REQUIREMENTS:
Print the records again, unchanged, from the line that contains "The height and width of the screenshot is (315, 559)." to the line that contains "center [251, 54].", with both of those lines included. Leave the pictures out of your answer.
start DATA
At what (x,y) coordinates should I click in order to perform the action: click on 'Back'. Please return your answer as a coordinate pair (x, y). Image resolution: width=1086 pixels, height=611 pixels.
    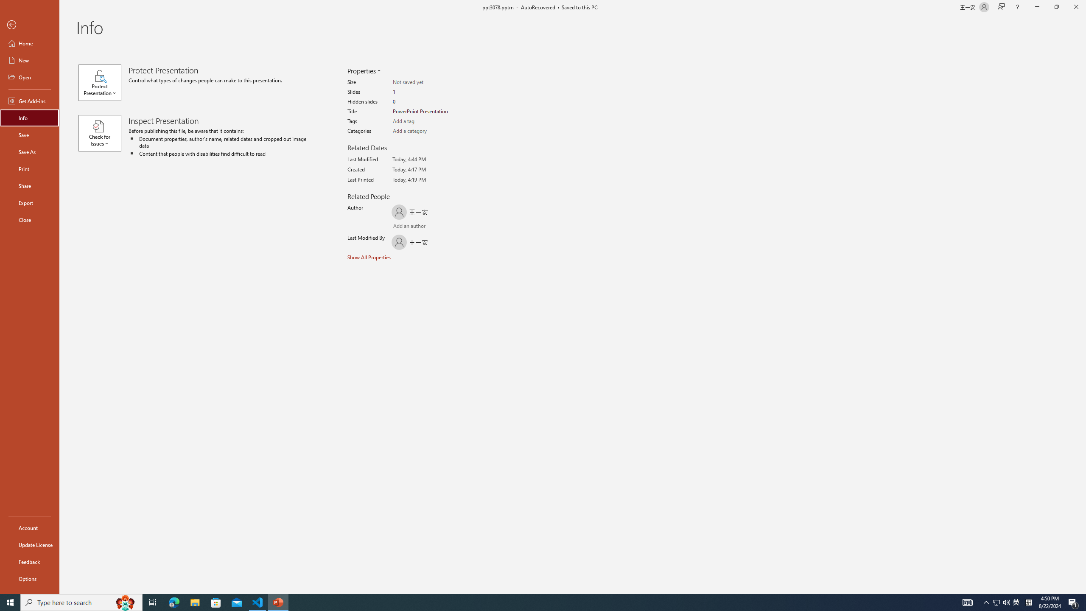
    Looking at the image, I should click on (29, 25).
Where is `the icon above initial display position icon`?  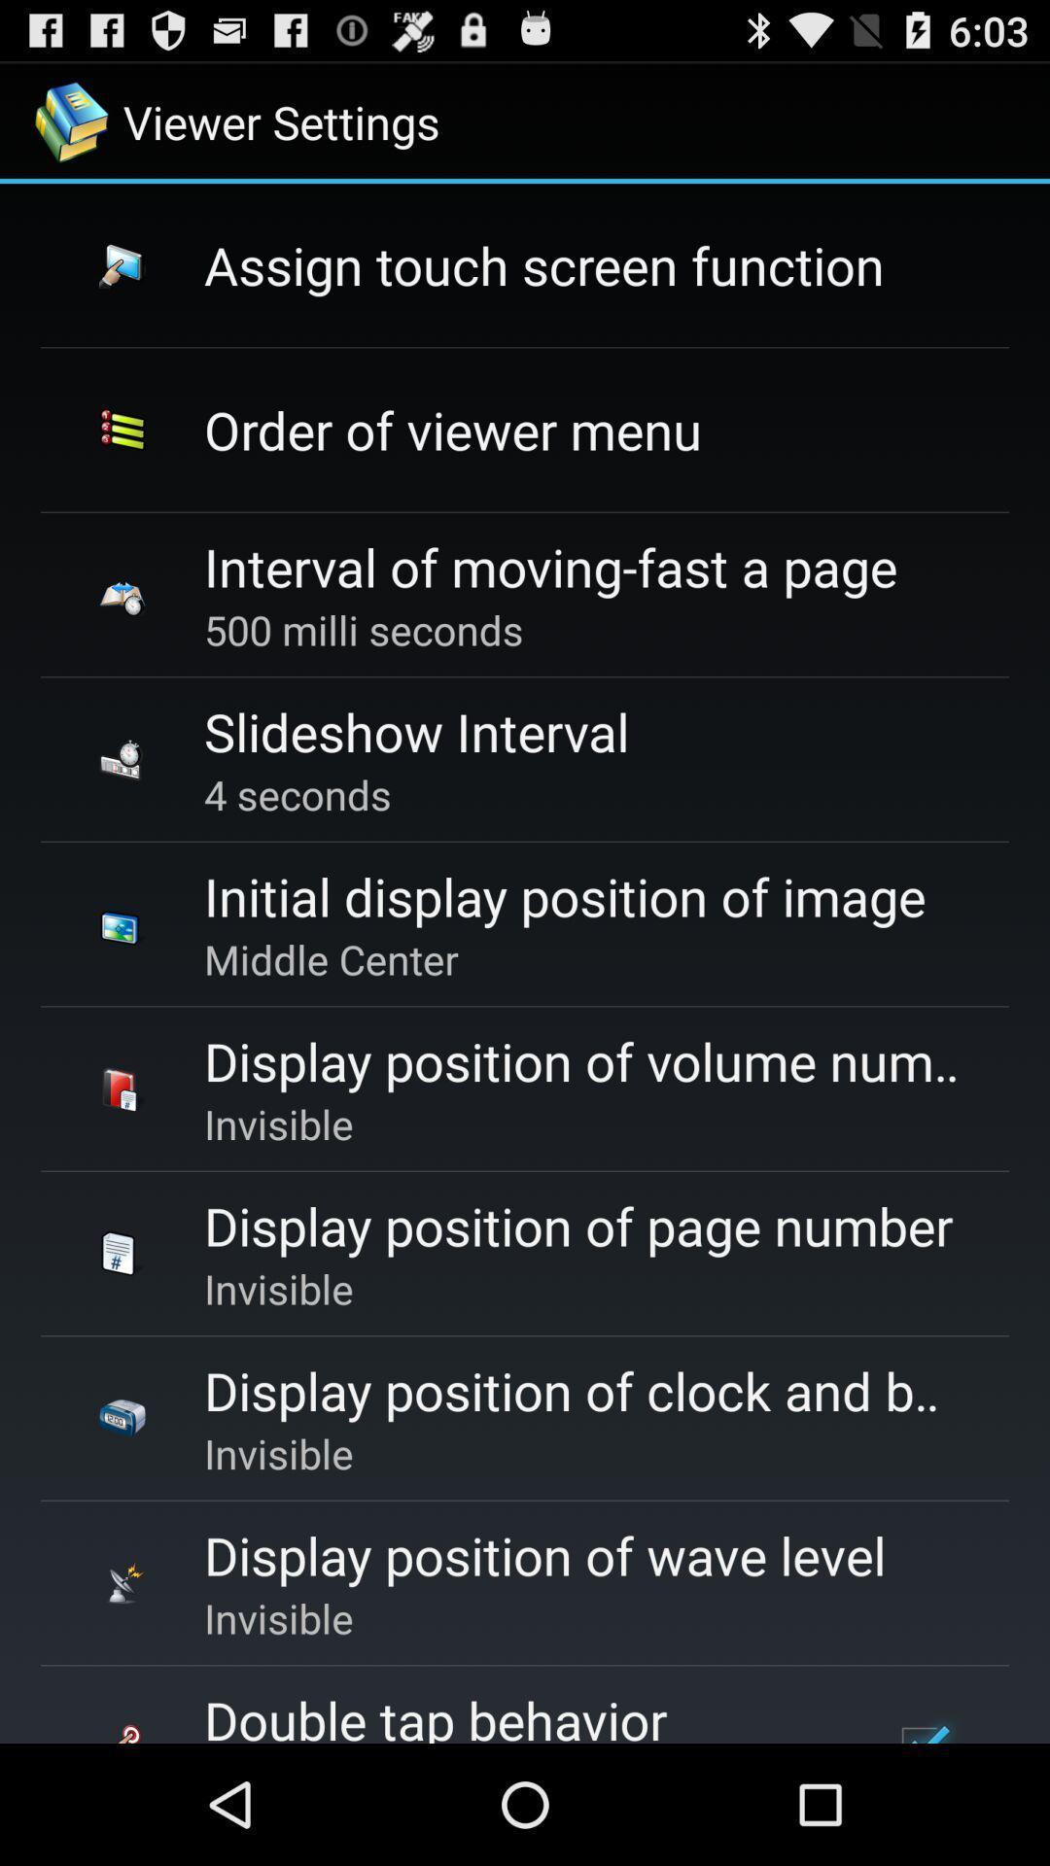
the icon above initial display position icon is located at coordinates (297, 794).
end DATA
start DATA
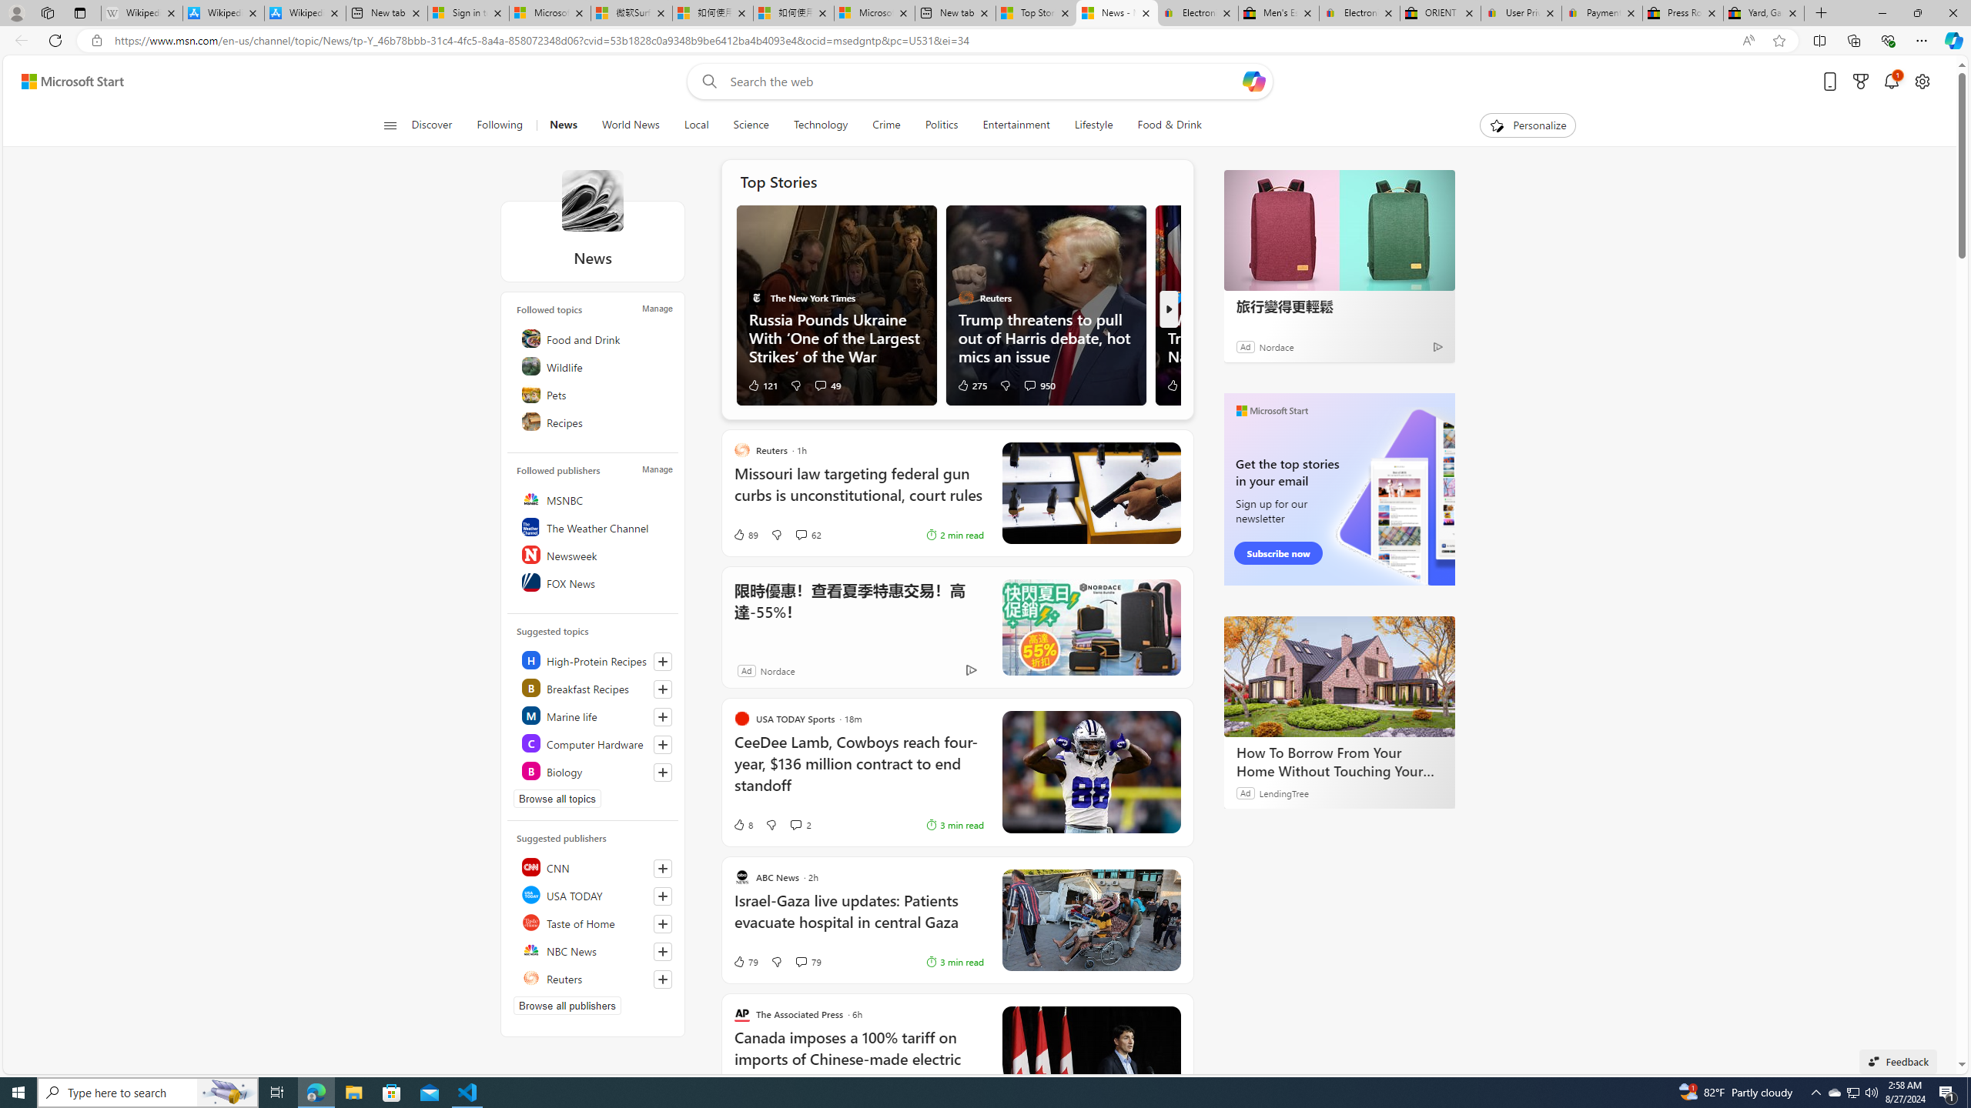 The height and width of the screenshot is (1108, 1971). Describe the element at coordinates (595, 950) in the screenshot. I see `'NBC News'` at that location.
end DATA
start DATA
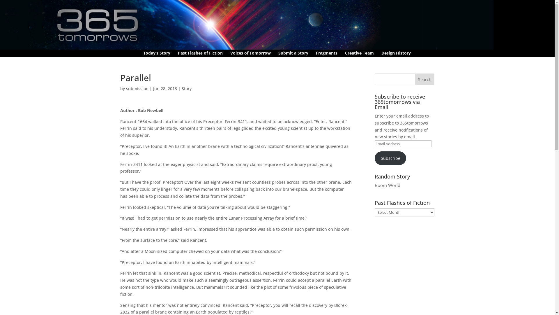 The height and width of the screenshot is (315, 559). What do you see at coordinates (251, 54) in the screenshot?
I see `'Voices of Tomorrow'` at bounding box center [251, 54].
end DATA
EXERCISE SOLUTION:
 The height and width of the screenshot is (315, 559). What do you see at coordinates (251, 54) in the screenshot?
I see `'Voices of Tomorrow'` at bounding box center [251, 54].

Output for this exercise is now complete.